» **Provided records**:
☆ ☆ ☆ ☆ ☆ ☆ ☆

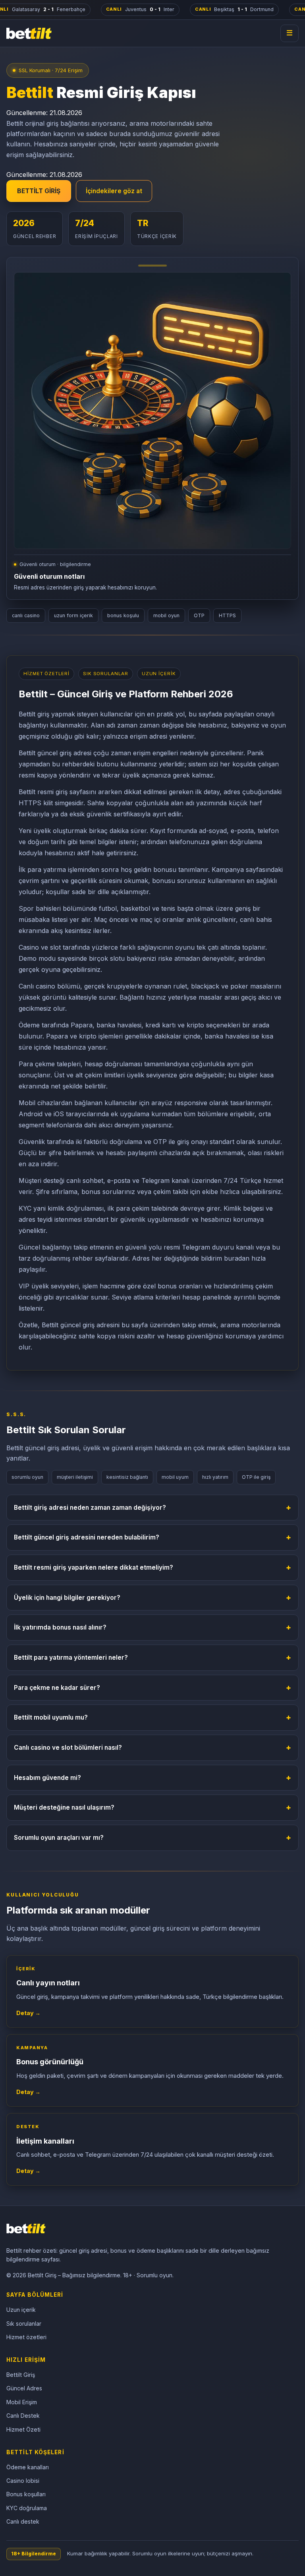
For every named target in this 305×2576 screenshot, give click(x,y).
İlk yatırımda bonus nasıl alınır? (152, 1627)
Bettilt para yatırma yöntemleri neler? (152, 1657)
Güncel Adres (24, 2388)
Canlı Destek (23, 2415)
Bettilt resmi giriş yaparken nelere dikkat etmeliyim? (152, 1567)
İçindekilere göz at (114, 191)
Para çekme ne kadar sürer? (152, 1687)
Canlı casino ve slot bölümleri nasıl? (152, 1747)
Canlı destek (22, 2521)
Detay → (28, 2013)
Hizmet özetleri (26, 2337)
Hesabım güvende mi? (152, 1777)
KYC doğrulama (26, 2508)
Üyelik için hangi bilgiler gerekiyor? (152, 1597)
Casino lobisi (22, 2480)
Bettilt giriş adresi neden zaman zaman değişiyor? (152, 1507)
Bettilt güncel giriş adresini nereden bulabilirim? (152, 1537)
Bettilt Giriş (20, 2374)
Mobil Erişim (21, 2402)
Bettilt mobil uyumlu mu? (152, 1717)
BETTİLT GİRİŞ (38, 191)
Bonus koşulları (26, 2494)
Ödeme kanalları (27, 2467)
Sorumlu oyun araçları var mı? (152, 1837)
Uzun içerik (21, 2309)
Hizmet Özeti (23, 2429)
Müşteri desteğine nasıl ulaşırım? (152, 1807)
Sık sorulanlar (23, 2323)
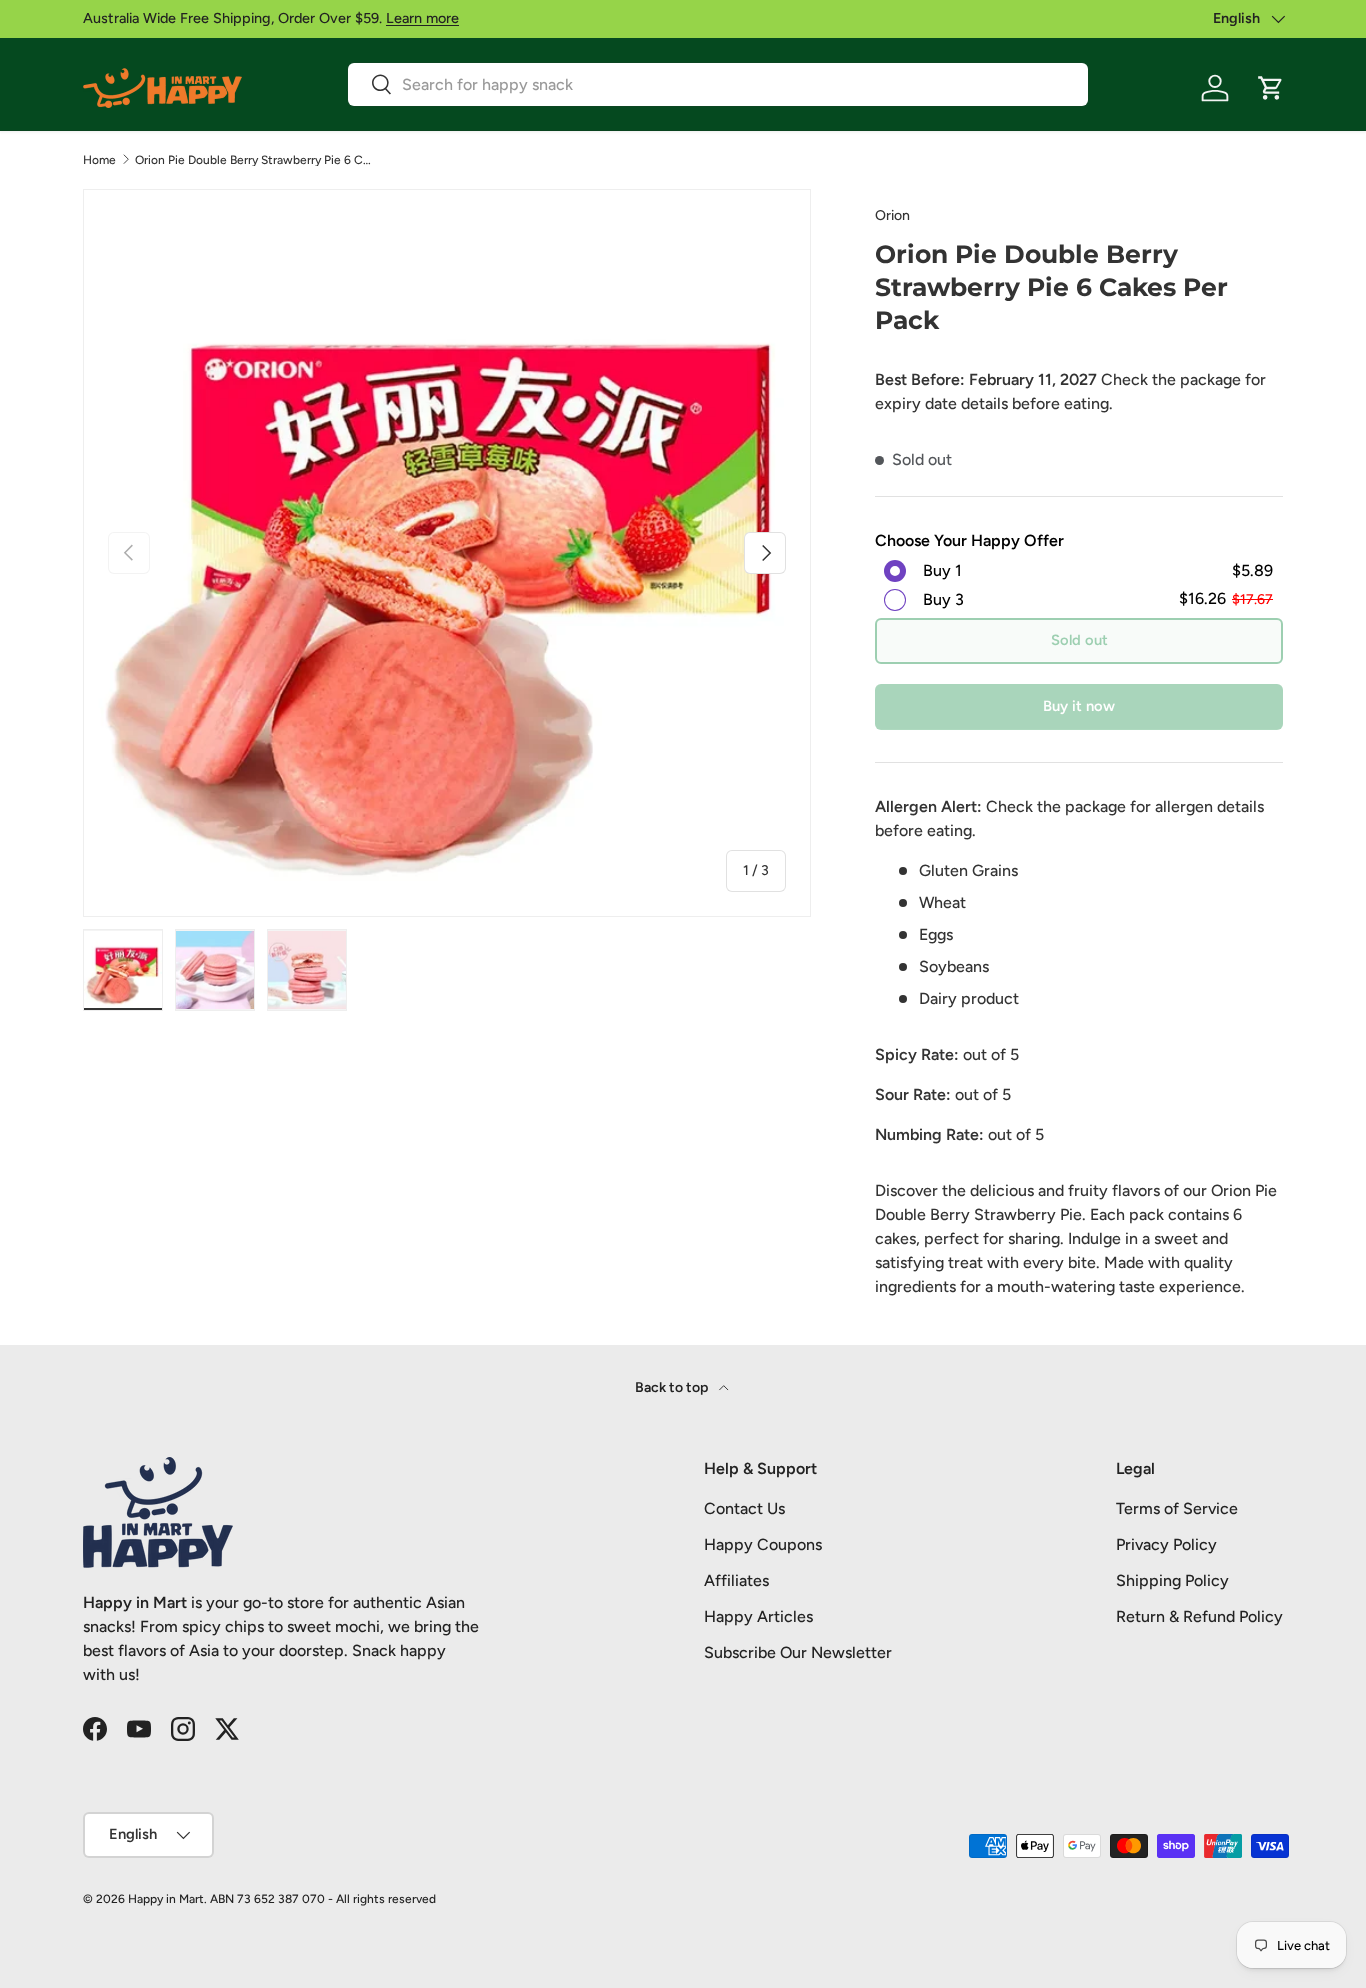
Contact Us (744, 1508)
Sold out (1079, 640)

☆ ☆ ☆ ☆ ☆ ☆ ☆

» **Exercise details**: Your response should consist solely of the lines from the line with "Canlı destek (22, 2521)" through the last line of the entries above, printed exactly and without pictures.

» **Reply**:
Canlı destek (22, 2521)
Detay → (28, 2013)
Hizmet özetleri (26, 2337)
Hesabım güvende mi? (152, 1777)
KYC doğrulama (26, 2508)
Üyelik için hangi bilgiler gerekiyor? (152, 1597)
Casino lobisi (22, 2480)
Bettilt giriş adresi neden zaman zaman değişiyor? (152, 1507)
Bettilt güncel giriş adresini nereden bulabilirim? (152, 1537)
Bettilt Giriş (20, 2374)
Mobil Erişim (21, 2402)
Bettilt mobil uyumlu mu? (152, 1717)
BETTİLT GİRİŞ (38, 191)
Bonus koşulları (26, 2494)
Ödeme kanalları (27, 2467)
Sorumlu oyun araçları var mı? (152, 1837)
Uzun içerik (21, 2309)
Hizmet Özeti (23, 2429)
Müşteri desteğine nasıl ulaşırım? (152, 1807)
Sık sorulanlar (23, 2323)
Contact Us (744, 1508)
Sold out (1079, 640)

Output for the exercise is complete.